I also posted this in the 'Vintage Traynor thread'.
But, in case there's not much traffic there ..

A friend of mine has a pair of late 70's(?) YM-1 wedge monitors that he inherited from his brother.
Googlin' around, I found that there's 2-8" drivers and a tweeter. Rated for 100 watts/16 ohm.
He's asking me to help find the value for them so that he can possibly sell.
Any thoughts?


----------



## marcos (Jan 13, 2009)

I once owned a set of these and they are built to last. Thinking about 150.00ish give or take 25.00.but just my opinion.


----------



## Guest (Nov 14, 2016)

That's what I was thinking too.
Thanks marcos.


----------



## Frenchy99 (Oct 15, 2016)

$100 , I would not drop more on these...


----------



## Lord-Humongous (Jun 5, 2014)

I'm sad to say that I noticed vintage Traynor wedge monitors show up twice in the last six months or so on Kijiji locally and they were priced pretty low, maybe $100 or $150. And they sat there for quite a while. I don't think that vintage monitors have the same appeal as vintage tube amps unfortunately.


----------



## traynor_garnet (Feb 22, 2006)

I would put these in the priced to "get rid of them" category. They may work, but they are big, heavy, and pretty much out classed by modern stuff.

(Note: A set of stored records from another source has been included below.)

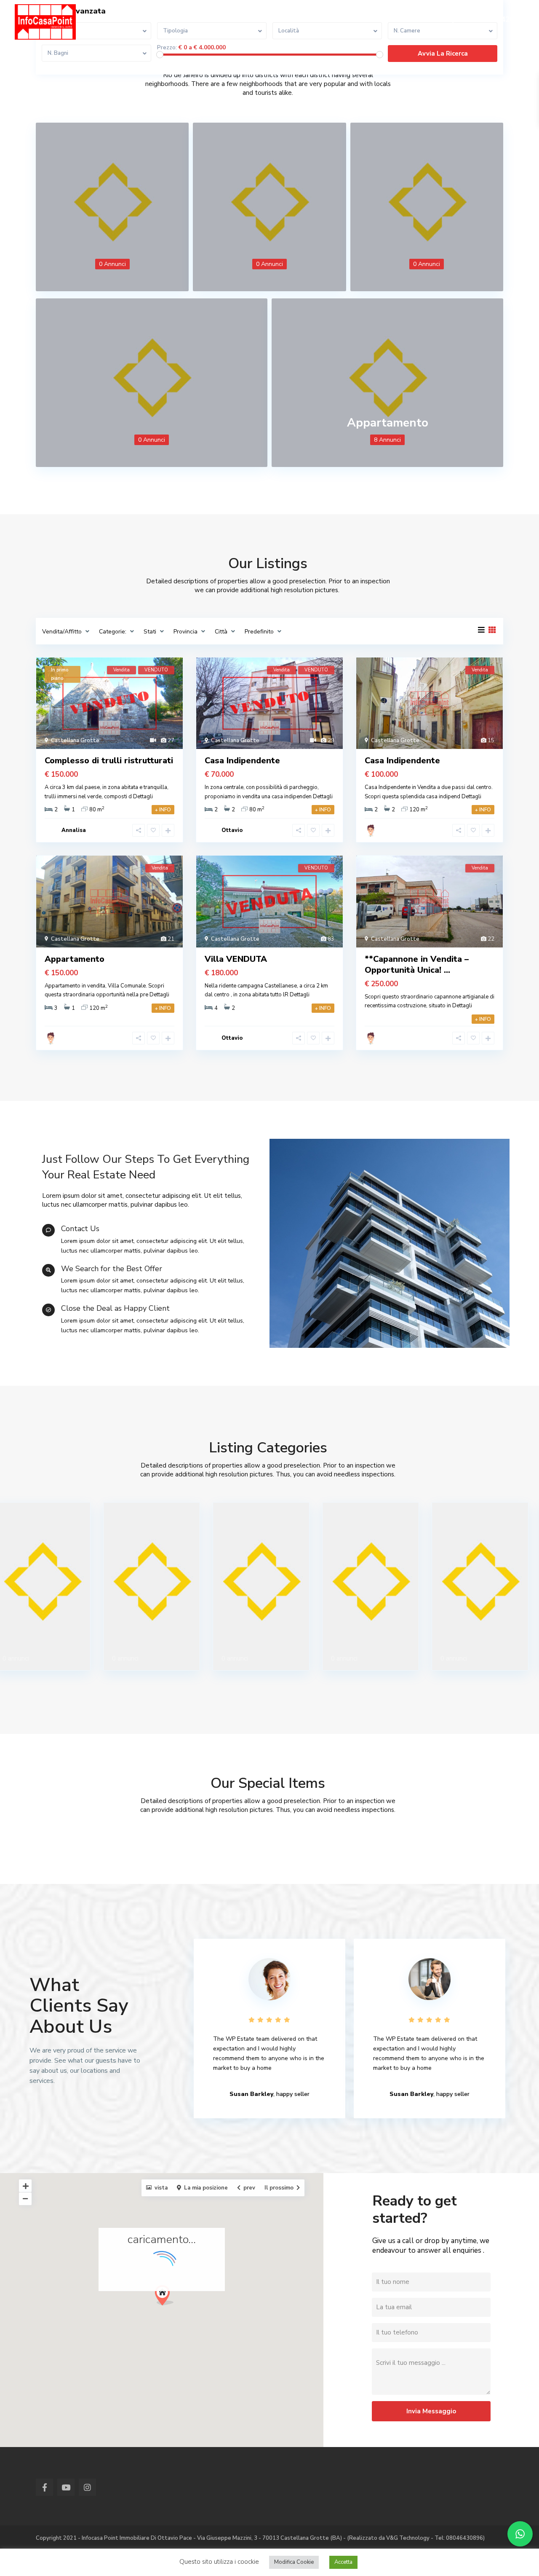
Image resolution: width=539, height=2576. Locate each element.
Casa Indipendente (242, 760)
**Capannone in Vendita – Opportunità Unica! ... (417, 964)
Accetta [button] (343, 2562)
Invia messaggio (431, 2411)
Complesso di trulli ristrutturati (109, 760)
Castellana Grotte (75, 740)
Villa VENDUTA (236, 959)
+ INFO (163, 809)
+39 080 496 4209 (487, 19)
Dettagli (143, 796)
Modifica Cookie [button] (294, 2562)
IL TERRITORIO (378, 19)
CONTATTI (240, 19)
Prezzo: (167, 48)
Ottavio (232, 830)
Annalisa (73, 830)
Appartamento (387, 423)
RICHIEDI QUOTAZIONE (306, 19)
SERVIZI (197, 19)
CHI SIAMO (154, 19)
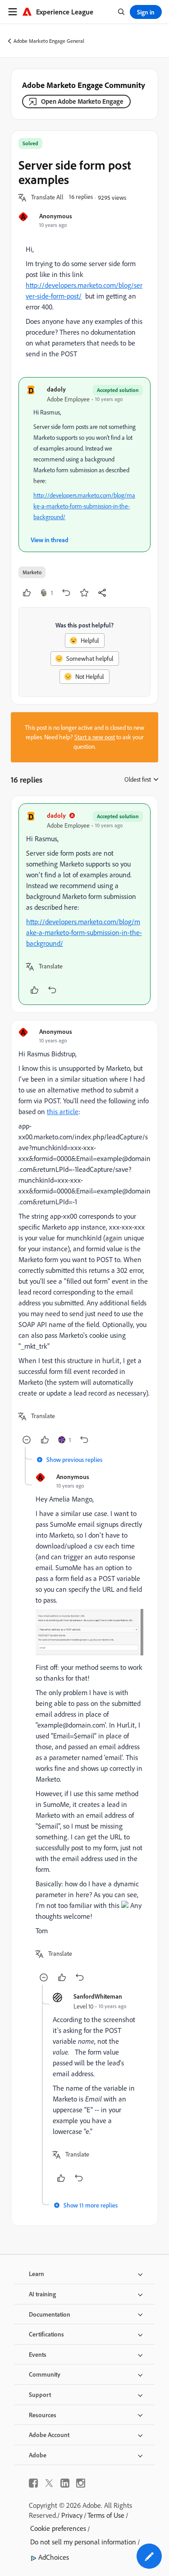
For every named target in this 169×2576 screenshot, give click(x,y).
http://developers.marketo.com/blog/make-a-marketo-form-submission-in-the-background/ (84, 506)
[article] (84, 904)
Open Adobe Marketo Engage (82, 101)
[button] (47, 197)
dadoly (56, 389)
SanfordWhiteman (97, 1996)
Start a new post (94, 737)
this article (62, 1111)
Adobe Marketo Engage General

I bet they sit for awhile even at $100.


----------



## Guest (Nov 15, 2016)

Thank you gentlemen.
I'll pass it on.


----------



## bw66 (Dec 17, 2009)

Yup. $100 tops.


----------



## dwagar (Mar 6, 2006)

A friend bought one, I don't know what model, I thought it had a 10" or 12" in it, he paid $25 for it.


----------